Saved data entries
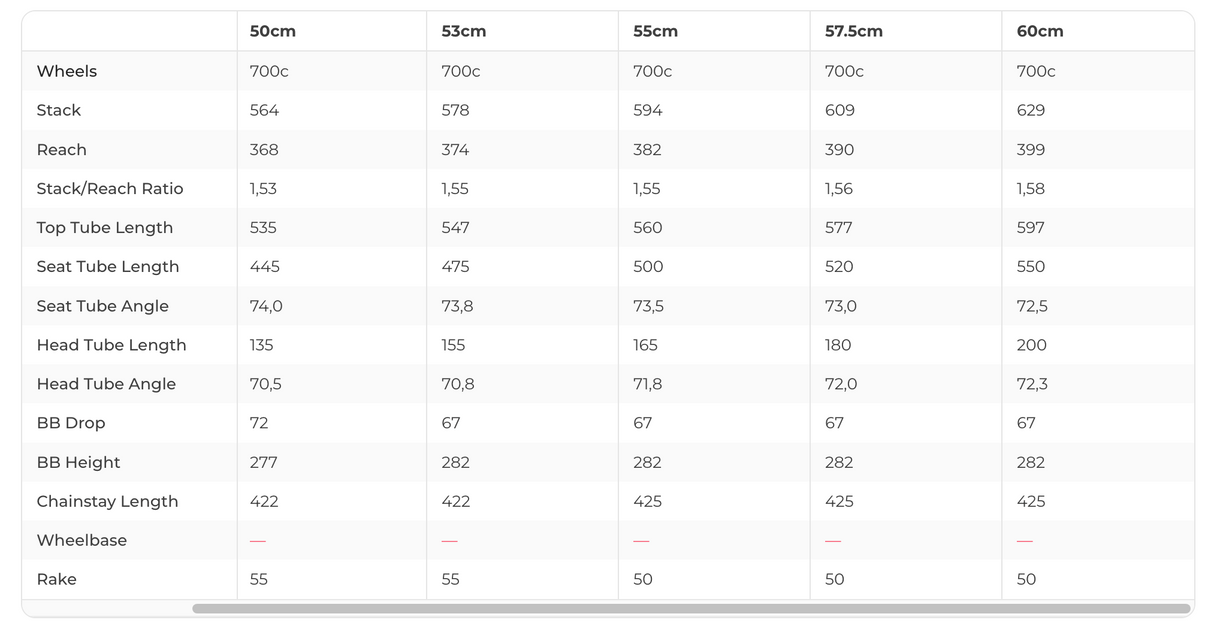Select the 53cm size column header

pyautogui.click(x=464, y=31)
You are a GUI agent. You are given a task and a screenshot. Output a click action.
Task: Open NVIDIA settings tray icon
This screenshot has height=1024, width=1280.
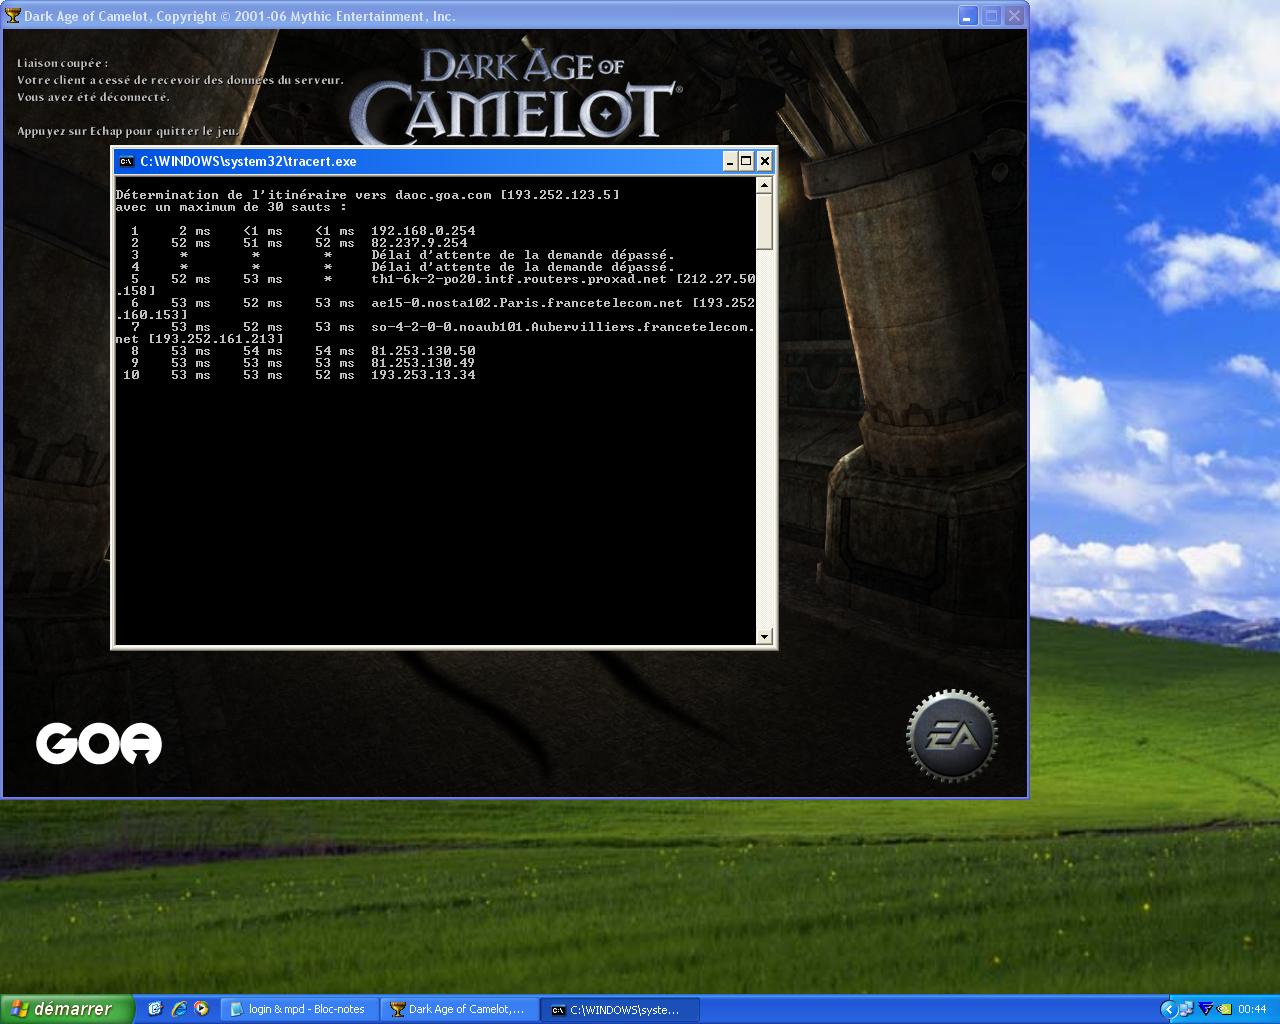[x=1223, y=1009]
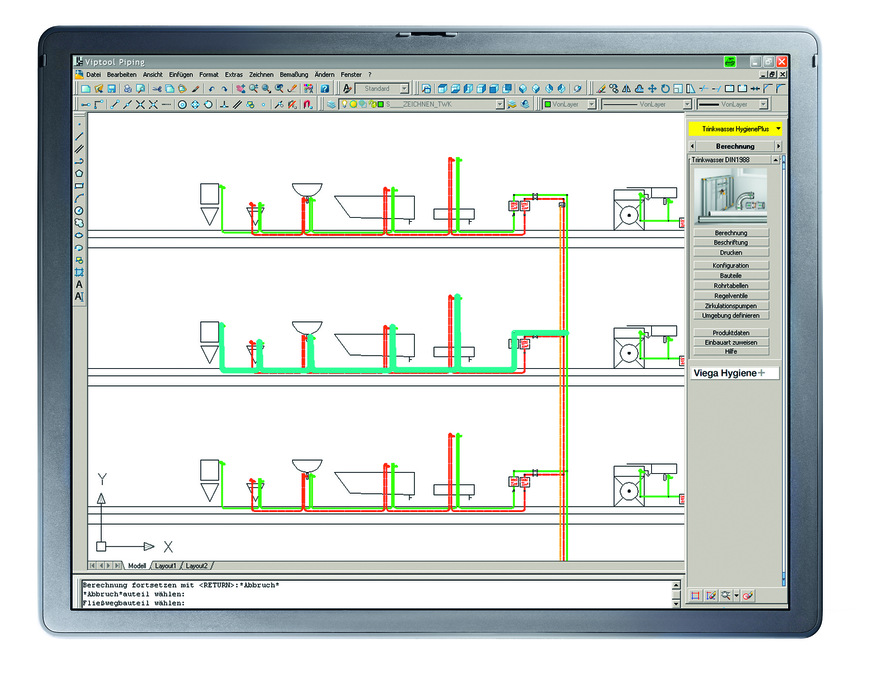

Work instruction: Please return, without any change, the lines from the line containing "You are a GUI" through the last line of the entries, dropping the pictures.

The answer:
You are a GUI agent. You are given a task and a screenshot. Output a click action.
Task: Open NVIDIA settings tray icon
This screenshot has height=1024, width=1280.
[x=1223, y=1009]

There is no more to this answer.